§ Page excerpt
.....

Thursday, 20 March 2014

Indestructible Volume 1 Review (Jeff Kline, Javi Garron)


Indestructible has a cool premise: in a world where superheroes are real and are huge celebrities, what if an ordinary bloke were somehow mistaken for one of them - what would he do next? That’s what happens to Greg Pincus when he is shot during a robbery and the bullet lodges in a metal flask in his coat pocket. The footage is caught on camera and suddenly people think he’s a Man of Stone - indestructible! 

And while I think that’s a great set-up, the story unfortunately never really delivers on it - or at least not completely. It’s kinda fun at first seeing Greg enjoying the celebrity lifestyle, being pursued by paparazzi and hot superhero groupies, giving autographs and occasionally having to put up with being punched in the gut (because people think he won’t feel it). But that’s really as far as the creative team go in these first four issues - the rest of the book treads water with dull things like Greg getting a showbiz agent and pursuing a love interest that doesn’t quite pan out, and then it’s over with a bizarre attack on a carnival! 

Part of my reaction is because of the series run - I went in thinking this would be a four-issue mini-series but it’s become an ongoing one instead. I’m not sure if that was the original plan or if I got my wires crossed but that’s how it’s played out. Which is fine, good for Jeff Kline and co., but you can see why they chose not to round out the story arc here, opting instead to tease it out into the longer series; it just doesn’t make for a satisfying read.

.....

§ Items contained in a dataset
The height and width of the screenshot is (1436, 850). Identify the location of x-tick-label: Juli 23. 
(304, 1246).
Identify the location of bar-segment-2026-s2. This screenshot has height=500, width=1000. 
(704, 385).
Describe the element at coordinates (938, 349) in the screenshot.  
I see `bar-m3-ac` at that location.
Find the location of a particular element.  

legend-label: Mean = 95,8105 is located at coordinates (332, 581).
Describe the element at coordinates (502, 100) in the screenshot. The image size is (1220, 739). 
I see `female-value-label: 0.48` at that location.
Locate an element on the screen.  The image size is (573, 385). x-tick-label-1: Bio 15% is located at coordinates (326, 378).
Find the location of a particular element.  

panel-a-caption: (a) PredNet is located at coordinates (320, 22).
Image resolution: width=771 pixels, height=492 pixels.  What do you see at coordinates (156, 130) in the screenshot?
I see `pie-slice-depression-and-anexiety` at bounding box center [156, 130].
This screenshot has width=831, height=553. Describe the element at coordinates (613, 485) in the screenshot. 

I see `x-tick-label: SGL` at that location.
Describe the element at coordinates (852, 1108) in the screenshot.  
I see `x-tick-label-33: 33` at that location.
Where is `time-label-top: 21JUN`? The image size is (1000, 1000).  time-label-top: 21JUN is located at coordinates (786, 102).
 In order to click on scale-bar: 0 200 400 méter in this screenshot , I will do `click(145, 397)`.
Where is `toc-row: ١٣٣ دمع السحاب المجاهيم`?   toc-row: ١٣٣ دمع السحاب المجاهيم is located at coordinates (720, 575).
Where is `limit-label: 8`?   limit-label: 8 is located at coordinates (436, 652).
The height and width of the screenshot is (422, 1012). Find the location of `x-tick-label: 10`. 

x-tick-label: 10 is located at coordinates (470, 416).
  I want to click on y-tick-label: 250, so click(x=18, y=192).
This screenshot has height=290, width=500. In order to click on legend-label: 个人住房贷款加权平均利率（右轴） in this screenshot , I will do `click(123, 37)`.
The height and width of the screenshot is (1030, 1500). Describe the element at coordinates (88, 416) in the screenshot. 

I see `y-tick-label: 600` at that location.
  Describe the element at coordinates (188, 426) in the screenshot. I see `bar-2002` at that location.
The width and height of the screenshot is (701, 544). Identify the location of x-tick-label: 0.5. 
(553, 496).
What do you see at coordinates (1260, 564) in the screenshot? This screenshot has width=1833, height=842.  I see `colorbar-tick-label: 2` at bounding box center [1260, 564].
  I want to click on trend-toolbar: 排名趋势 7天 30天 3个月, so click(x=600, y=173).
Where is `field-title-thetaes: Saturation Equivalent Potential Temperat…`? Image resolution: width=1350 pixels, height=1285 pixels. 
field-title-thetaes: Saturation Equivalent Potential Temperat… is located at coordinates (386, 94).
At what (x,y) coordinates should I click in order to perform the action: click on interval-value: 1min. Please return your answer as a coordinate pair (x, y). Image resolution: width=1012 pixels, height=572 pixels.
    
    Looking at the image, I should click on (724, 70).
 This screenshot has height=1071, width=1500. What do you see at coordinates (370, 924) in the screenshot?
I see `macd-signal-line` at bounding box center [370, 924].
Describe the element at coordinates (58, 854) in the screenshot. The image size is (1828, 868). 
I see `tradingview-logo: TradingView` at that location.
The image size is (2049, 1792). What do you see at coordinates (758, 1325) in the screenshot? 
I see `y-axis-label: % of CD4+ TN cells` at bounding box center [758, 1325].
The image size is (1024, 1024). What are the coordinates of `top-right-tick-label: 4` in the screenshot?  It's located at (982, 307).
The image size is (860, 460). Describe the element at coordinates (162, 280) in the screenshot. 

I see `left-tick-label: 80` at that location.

.....

§ Your assignment
In the comic review, what did the bullet lodge in when Greg Pincus was shot during a robbery?

§ Expected output
A metal flask in his coat pocket.